And Siemens Healthineers as a company was very attractive because it builds about a quarter of the medical-imaging devices worldwide. So it’s a really great opportunity to find problems to solve them. And that’s why I joined DTI as a researcher after my PhD. And we just have a wide range of researchers for all sorts of fields, modalities in medical imaging and artificial intelligence, and it’s an exciting environment to be in. We bring together a lot of the technology, hardware processes, and all for AI. So, it’s what we call the AI factory, and that’s why it’s absolutely the right place to be if you want to do research in this direction.
Christina Cardoza: Excited to dig more into that. But, Dr. Uhlig, let’s get you in here. Please tell us more about yourself. What is UMG, and what do you do there? And also what your relation is to Siemens Healthineers?
Dr. Johannes Uhlig: Absolutely, Christina, thank you so much for having me. It’s a great pleasure for me. So, my name is Johannes Uhlig, and I’m Assistant Professor of Radiology at the University Medical Center in Germany, in Central Germany. So, throughout my medical studies in Germany I have been really interested in clinical cancer research. I’ve worked side jobs at the German Cochrane Centre, even the thoracic surgery department at my university. And following this real passion I completed a master of public health program with concentration in biostatistics and epidemiology at Harvard University after my med studies.
So, I started my residency in radiology in 2016, because this, for me, really is the medical subspecialty that served as most crucial gatekeeper for all relevant clinical decision-making—being emergency medicine, trauma care, cancer diagnosis, treatment-response assessment, or minimally invasive cancer treatment. And what really drives me is employing my background in biostatistics and epidemiology, and combining this with my passion for radiology to ultimately improve clinical patient care. And I’m not a full-time researcher, but I’m rather a clinical radiologist with a really strong research background.
And so, since 2019 I’m heading the AI research group at our Department of Radiology at UMG. And since my wife, and co-head of the research group, is a urologist, we mainly focus on urology cancer research: including kidney cancer, bladder cancer, prostate cancer. So far we have employed AI models for cancer detection and assessment in various settings. And we recruit several hundred patients each year for our ongoing studies. We currently also apply our research expertise to other cancer types.
So, our Department of Radiology has a very strong and lasting relationship with the Siemens Healthineers. We mainly rely on Siemens scanners in our whole department, and we have completed several research projects in the past.
Christina Cardoza: Great. It sounds like this is something that’s very passionate to both of you. And I think that that’s very important when you’re dealing, especially, with this type of research, and really to make the—find the opportunities and make it beneficial to doctors and patients out there. So, I want to start off the conversation just looking—getting the state of cancer research and cancer care today. And, André, I’ll pose this question to you first. What are the advancements you’ve seen in AI that have really been transforming this space for both doctors, researchers, and patients?

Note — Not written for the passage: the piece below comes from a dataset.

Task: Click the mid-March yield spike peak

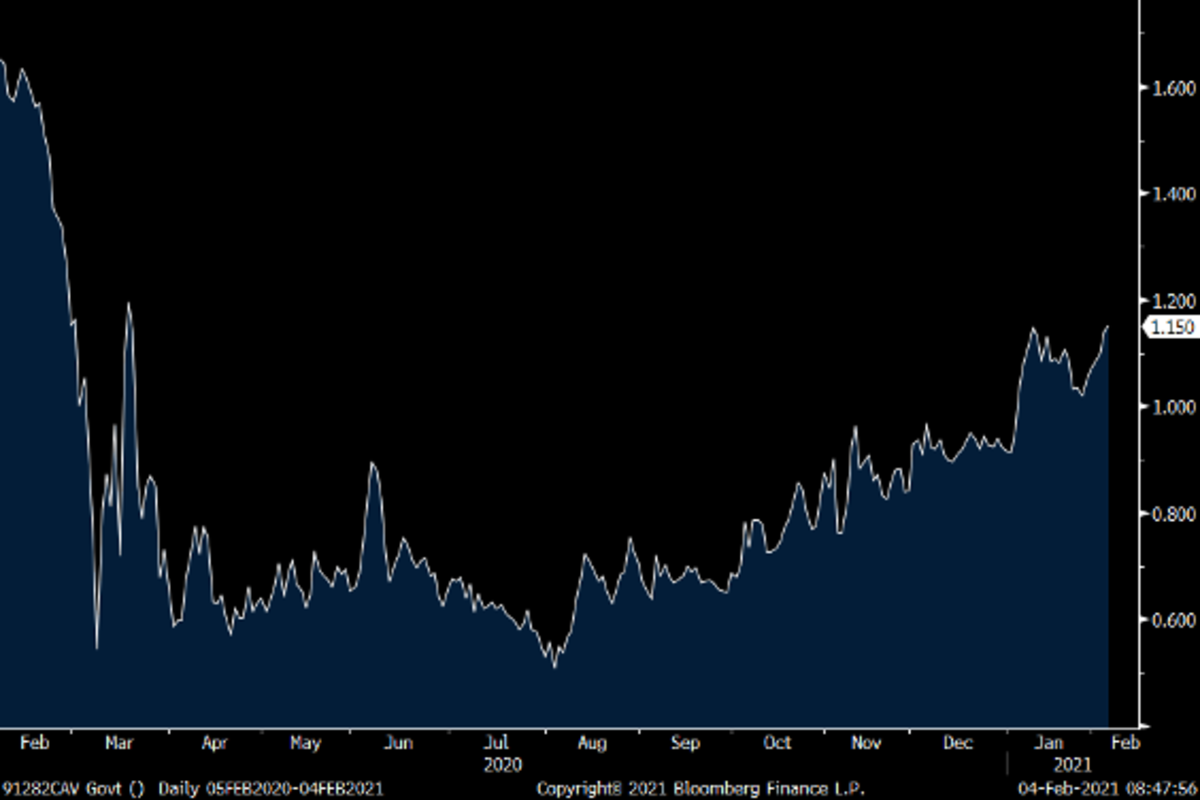Action: (x=128, y=304)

André Aichert: Yeah, I mean, the impact of AI to the entire healthcare space cannot be understated. So I’m sure there are lots of examples in this domain. I mean, as a company we’ve been around pretty much since the first X-rays were taken, and we’ve been improving detail and also the amount of images ever since. So, I believe that for, at the moment, the most important use of AI would be to give clinicians and our customers the opportunity to actually deal with this vast amount of images and vast amount of data, and to support them in getting the most out of it.
But certainly, like everywhere else in the healthcare space where data is available—which is basically everything—there would be AI solutions that could be added to this. So, I’m looking at this from an imaging direction, but this certainly doesn’t mean that it would be limited to that. So, I think that generally I say AI solutions, they’re essential; and I guess clinicians that start using them today and are the state of the art of the technology—they’ll have the advantages, and it’ll give them a lot of power in this sense.

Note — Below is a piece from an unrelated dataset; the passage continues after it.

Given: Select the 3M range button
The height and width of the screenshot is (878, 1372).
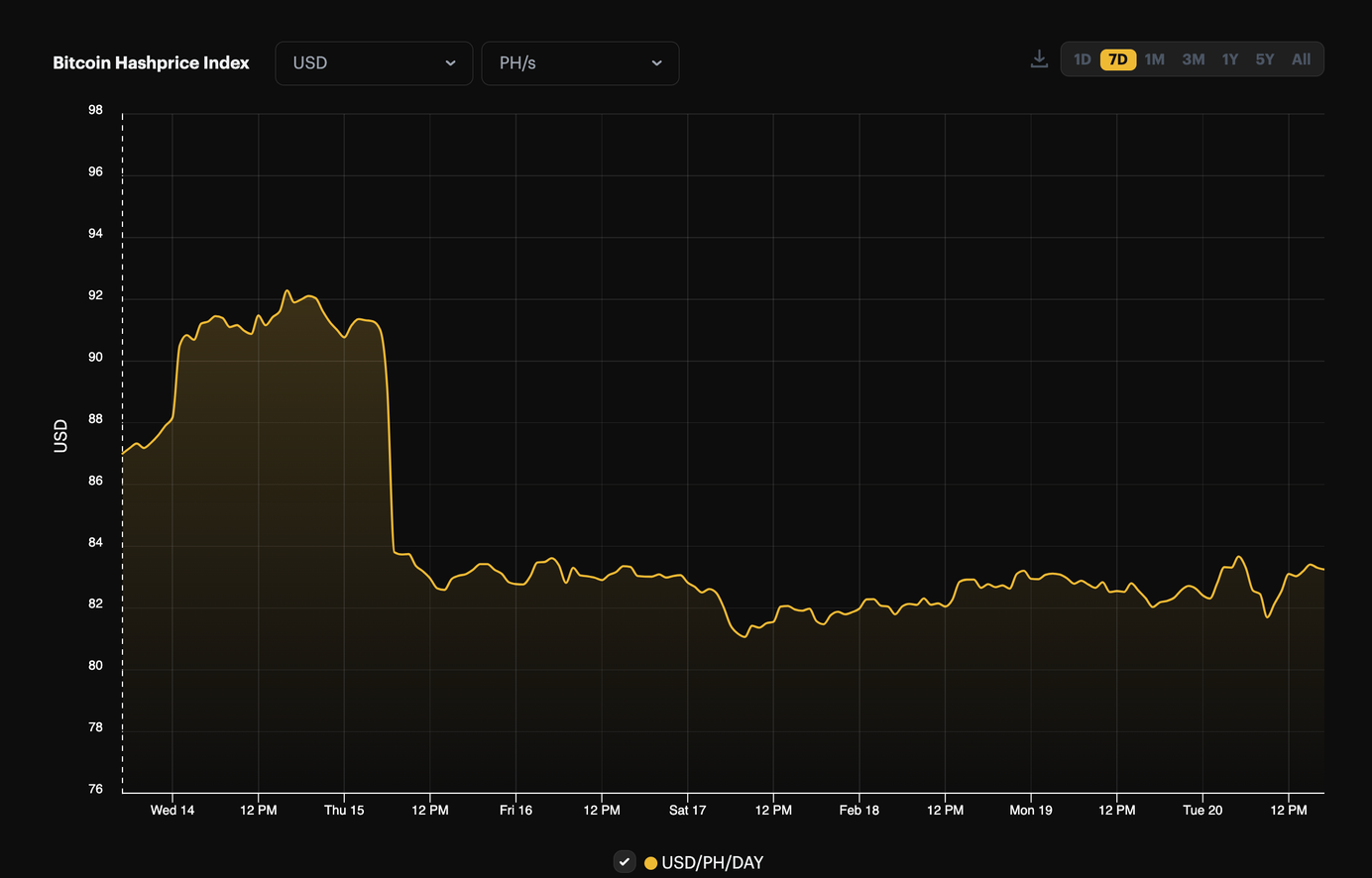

As for the Cancer Scout project—which is why we’ve been incorporating with UMG Göttingen now in my particular project—with there we’re actually analyzing a host of different data sources. So it’s not just images actually. We work with the pathology department there to analyze sections of tissue under the microscope, but also we have “omics” data, so genomics and also proteomics data. And in all of that we try to define subtypes of cancer and also to detect them, and figure out which subtypes we can actually see in the images so that we perhaps do not need to look at the proteomics data, for example, which is a lot more unusual and difficult to obtain.
So this project is actually a €10 million project that’s mostly placed at Göttingen, and so we work on a relatively small part of that, for the data analysis, and also the image analysis specifically. And we’re trying to just define subgroups that make sense. That’s basically the goal of this.
So, for the radiology subproject of it, which is where Dr. Uhlig comes in, we actually have a slightly different setup, because there the radiology images are supposed to be the original source of images, and there you can detect nodules already in CT images. And then the question is, can we also recognize certain subtypes already based on these radiology images, which then would not require, for example, a biopsy, like an invasive biopsy to actually be done. And that’s I think where this is going. So, trying to optimize workflows, trying to prevent unnecessary invasive procedures, and data analysis of all sorts.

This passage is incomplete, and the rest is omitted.